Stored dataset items

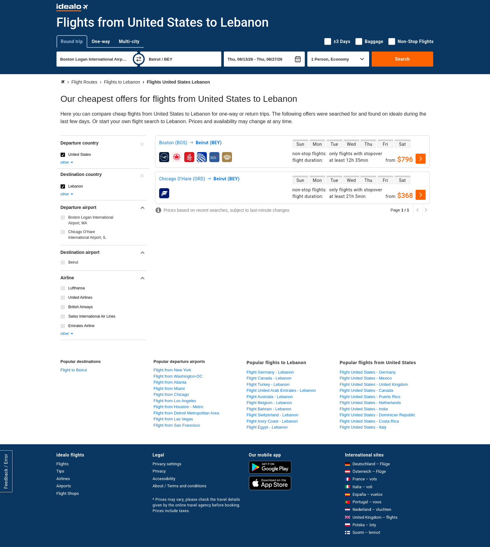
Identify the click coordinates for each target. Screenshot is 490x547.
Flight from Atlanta (169, 382)
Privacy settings (167, 464)
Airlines (63, 478)
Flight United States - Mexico (366, 378)
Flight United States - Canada (366, 390)
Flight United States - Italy (363, 427)
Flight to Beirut (74, 370)
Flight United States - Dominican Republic (377, 415)
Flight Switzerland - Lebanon (273, 415)
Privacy (159, 471)
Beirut (73, 262)
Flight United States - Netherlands (370, 402)
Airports (64, 486)
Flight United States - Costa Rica (369, 421)
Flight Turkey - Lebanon (268, 384)
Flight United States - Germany (368, 372)
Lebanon (75, 186)
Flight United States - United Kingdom (374, 384)
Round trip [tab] (72, 41)
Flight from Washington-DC (177, 376)
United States (79, 154)
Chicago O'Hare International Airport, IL (87, 235)
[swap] (139, 59)
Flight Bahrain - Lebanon (269, 409)
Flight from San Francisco (176, 425)
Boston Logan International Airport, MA (90, 220)
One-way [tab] (101, 41)
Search (402, 59)
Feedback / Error (5, 471)
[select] (421, 159)
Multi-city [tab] (129, 41)
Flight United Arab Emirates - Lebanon (281, 390)
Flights (63, 464)
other (67, 162)
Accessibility (164, 478)
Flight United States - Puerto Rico (370, 396)
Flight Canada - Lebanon (269, 378)
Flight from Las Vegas (173, 419)
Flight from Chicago (171, 394)
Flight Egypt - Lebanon (267, 427)
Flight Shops (68, 493)
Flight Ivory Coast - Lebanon (272, 421)
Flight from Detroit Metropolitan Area (186, 413)
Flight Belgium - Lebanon (269, 402)
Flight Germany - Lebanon (270, 372)
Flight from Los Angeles (174, 400)
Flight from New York (172, 370)
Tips (60, 471)
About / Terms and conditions (179, 486)
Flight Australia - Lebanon (270, 396)
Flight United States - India (364, 409)
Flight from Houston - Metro (178, 406)
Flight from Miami (169, 388)
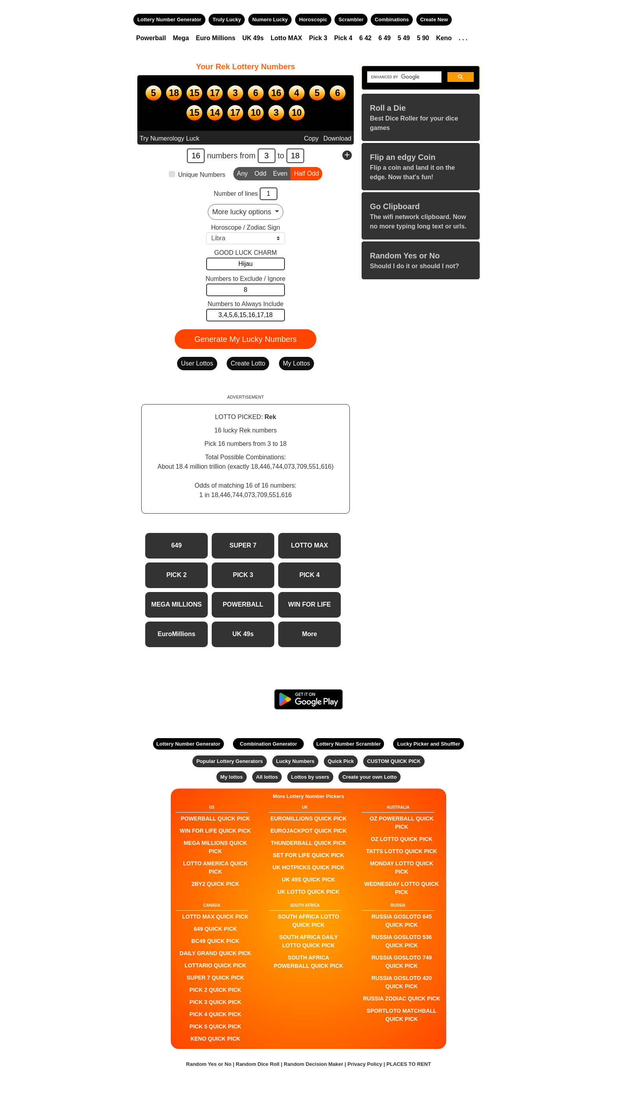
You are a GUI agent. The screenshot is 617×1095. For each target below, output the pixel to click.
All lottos (267, 777)
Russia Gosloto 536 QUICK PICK (401, 941)
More (309, 634)
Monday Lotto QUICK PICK (401, 867)
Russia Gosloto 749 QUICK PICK (401, 961)
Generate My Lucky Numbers (245, 339)
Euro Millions (215, 38)
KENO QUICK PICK (215, 1039)
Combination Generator (268, 744)
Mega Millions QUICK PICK (215, 847)
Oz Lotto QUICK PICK (401, 839)
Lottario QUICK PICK (215, 965)
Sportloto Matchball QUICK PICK (402, 1015)
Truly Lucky (226, 19)
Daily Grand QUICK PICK (215, 953)
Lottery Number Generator (169, 19)
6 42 (365, 38)
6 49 (385, 38)
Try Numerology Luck (169, 138)
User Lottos (197, 363)
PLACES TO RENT (408, 1064)
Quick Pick (341, 761)
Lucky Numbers (295, 761)
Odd (260, 173)
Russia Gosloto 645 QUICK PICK (401, 920)
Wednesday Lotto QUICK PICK (401, 888)
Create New (434, 19)
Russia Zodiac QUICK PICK (401, 998)
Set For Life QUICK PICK (308, 855)
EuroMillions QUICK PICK (308, 818)
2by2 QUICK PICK (215, 884)
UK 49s (253, 38)
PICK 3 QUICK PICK (215, 1002)
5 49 (404, 38)
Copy (311, 138)
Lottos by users (310, 777)
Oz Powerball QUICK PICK (401, 822)
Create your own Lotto (369, 777)
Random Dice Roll (258, 1064)
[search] (403, 77)
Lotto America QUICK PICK (215, 867)
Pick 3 (318, 38)
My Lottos (296, 363)
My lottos (231, 777)
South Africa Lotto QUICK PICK (308, 920)
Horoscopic (313, 19)
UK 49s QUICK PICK (308, 879)
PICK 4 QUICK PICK (215, 1014)
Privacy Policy (364, 1064)
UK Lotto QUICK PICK (308, 892)
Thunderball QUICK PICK (308, 843)
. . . (463, 38)
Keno (444, 38)
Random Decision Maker (313, 1064)
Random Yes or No (208, 1064)
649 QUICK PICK (215, 929)
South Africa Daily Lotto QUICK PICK (308, 941)
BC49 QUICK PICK (215, 941)
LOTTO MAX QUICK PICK (215, 916)
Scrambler (351, 19)
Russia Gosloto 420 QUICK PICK (401, 982)
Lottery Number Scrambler (348, 744)
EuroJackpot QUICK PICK (308, 831)
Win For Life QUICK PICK (215, 831)
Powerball (151, 38)
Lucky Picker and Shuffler (428, 744)
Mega (181, 38)
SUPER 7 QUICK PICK (215, 977)
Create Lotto (248, 363)
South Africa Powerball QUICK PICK (308, 961)
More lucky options (242, 212)
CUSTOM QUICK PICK (394, 761)
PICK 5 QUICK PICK (215, 1026)
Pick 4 (343, 38)
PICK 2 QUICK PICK (215, 990)
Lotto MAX (286, 38)
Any (242, 173)
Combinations (392, 19)
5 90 (423, 38)
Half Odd (306, 173)
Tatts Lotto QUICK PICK (401, 851)
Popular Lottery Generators (229, 761)
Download (337, 138)
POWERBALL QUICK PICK (215, 818)
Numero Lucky (270, 19)
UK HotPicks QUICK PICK (309, 867)
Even (280, 173)
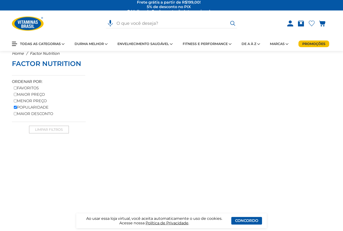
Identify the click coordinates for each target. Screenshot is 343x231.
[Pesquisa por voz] (110, 24)
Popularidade (31, 111)
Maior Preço (29, 98)
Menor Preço (30, 104)
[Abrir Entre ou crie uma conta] (290, 24)
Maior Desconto (33, 117)
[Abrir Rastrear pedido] (301, 24)
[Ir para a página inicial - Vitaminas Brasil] (28, 24)
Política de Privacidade (167, 223)
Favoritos (26, 91)
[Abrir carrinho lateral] (325, 24)
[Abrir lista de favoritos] (313, 24)
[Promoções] (313, 44)
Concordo (246, 220)
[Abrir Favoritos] (312, 24)
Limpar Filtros (49, 133)
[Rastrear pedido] (302, 24)
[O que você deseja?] (232, 24)
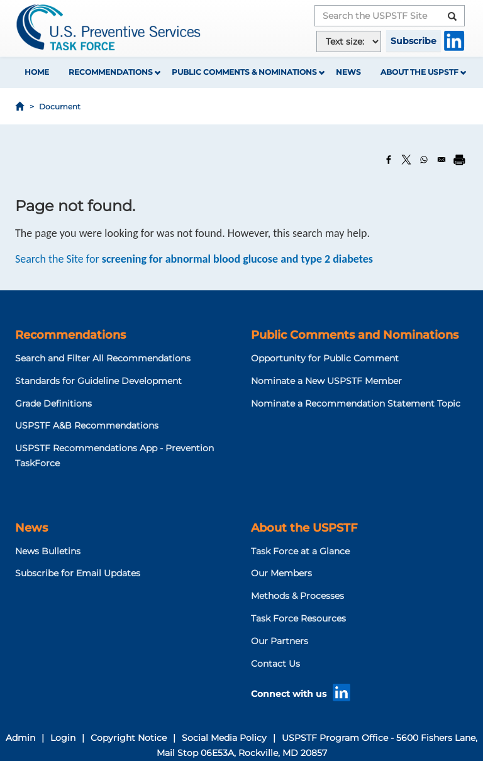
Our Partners (279, 641)
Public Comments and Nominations (354, 335)
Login (62, 737)
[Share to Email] (441, 159)
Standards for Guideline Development (98, 380)
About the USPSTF (419, 72)
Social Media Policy (224, 737)
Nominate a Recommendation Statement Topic (355, 403)
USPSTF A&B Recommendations (86, 425)
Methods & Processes (297, 595)
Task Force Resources (298, 618)
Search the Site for (194, 259)
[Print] (459, 159)
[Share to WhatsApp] (424, 159)
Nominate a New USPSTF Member (326, 380)
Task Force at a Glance (300, 551)
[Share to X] (406, 159)
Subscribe (413, 41)
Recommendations (111, 72)
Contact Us (275, 663)
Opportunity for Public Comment (325, 358)
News (348, 72)
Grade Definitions (53, 403)
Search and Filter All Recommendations (103, 358)
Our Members (281, 573)
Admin (20, 737)
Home (37, 72)
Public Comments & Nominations (244, 72)
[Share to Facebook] (388, 159)
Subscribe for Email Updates (77, 573)
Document (59, 106)
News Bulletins (47, 551)
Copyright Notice (129, 737)
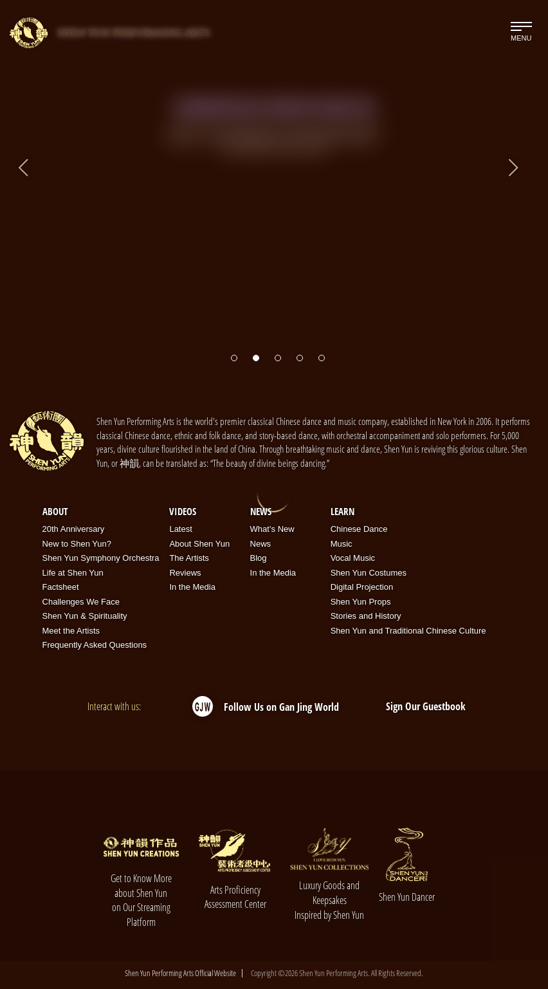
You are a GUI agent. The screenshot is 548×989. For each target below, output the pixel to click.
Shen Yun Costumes (368, 573)
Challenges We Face (81, 602)
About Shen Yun (199, 544)
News (260, 511)
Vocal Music (353, 558)
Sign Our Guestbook (426, 706)
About (55, 511)
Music (341, 544)
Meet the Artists (71, 631)
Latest (180, 529)
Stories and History (366, 616)
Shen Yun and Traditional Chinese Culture (408, 631)
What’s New (272, 529)
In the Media (192, 587)
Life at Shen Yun (73, 573)
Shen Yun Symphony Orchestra (101, 558)
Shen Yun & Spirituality (84, 616)
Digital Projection (362, 587)
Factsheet (60, 587)
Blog (258, 558)
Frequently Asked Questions (94, 645)
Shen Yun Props (361, 602)
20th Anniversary (73, 529)
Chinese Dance (359, 529)
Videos (182, 511)
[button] (234, 351)
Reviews (185, 573)
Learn (342, 511)
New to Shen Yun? (76, 544)
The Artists (188, 558)
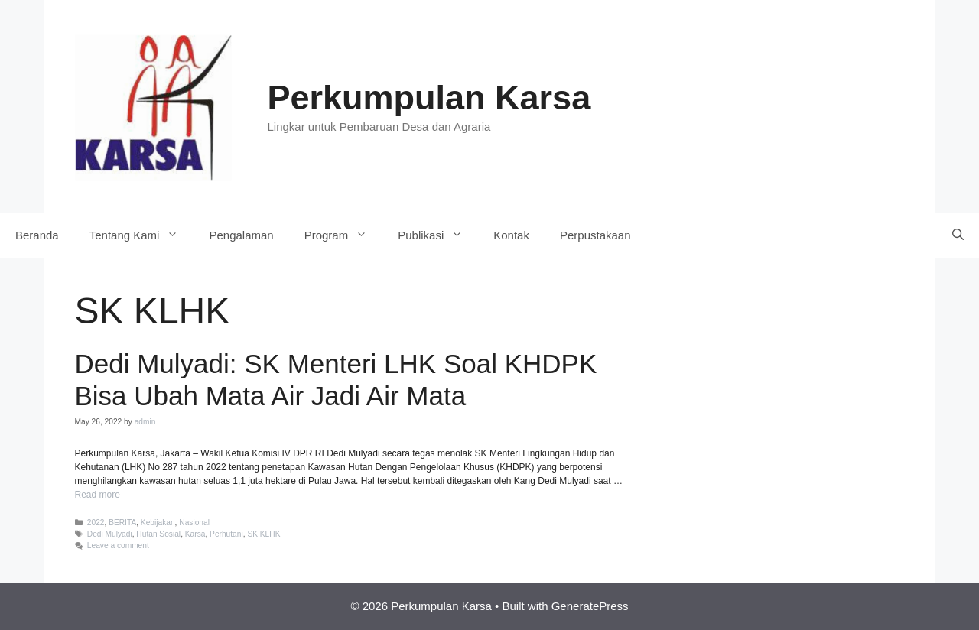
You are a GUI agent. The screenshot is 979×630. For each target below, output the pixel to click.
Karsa (195, 534)
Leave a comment (118, 545)
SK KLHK (263, 534)
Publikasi (438, 235)
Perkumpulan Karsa (429, 97)
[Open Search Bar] (958, 235)
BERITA (122, 522)
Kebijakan (158, 522)
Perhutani (226, 534)
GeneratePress (590, 605)
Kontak (511, 235)
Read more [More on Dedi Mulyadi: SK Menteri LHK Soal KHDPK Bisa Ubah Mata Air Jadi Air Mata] (97, 494)
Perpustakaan (595, 235)
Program (343, 235)
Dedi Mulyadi (109, 534)
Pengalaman (241, 235)
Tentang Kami (141, 235)
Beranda (37, 235)
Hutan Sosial (158, 534)
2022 (96, 522)
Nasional (194, 522)
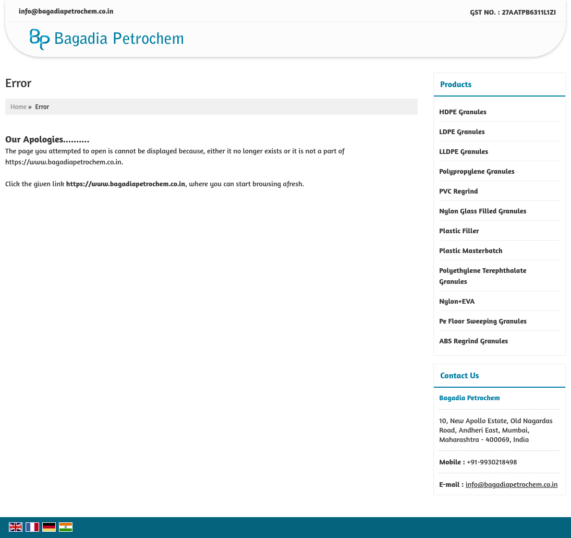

> Aim: Reproduce the rows above, everything from "Frequently Asked Questions (94, 645)" down through "Kontak (511, 235)", with "Leave a comment" changed to "Post a comment" and nothing else altered. Omit the picture placeholders from your output.

> Result of this exercise:
Frequently Asked Questions (94, 645)
Shen Yun Props (361, 602)
20th Anniversary (73, 529)
Chinese Dance (359, 529)
Videos (182, 511)
[button] (234, 351)
Reviews (185, 573)
Learn (342, 511)
New to Shen Yun? (76, 544)
The Artists (188, 558)
You are a GUI agent. The screenshot is 979×630. For each target below, output the pixel to click.
Karsa (195, 534)
Post a comment (118, 545)
SK KLHK (263, 534)
Publikasi (438, 235)
Perkumpulan Karsa (429, 97)
[Open Search Bar] (958, 235)
BERITA (122, 522)
Kebijakan (158, 522)
Perhutani (226, 534)
GeneratePress (590, 605)
Kontak (511, 235)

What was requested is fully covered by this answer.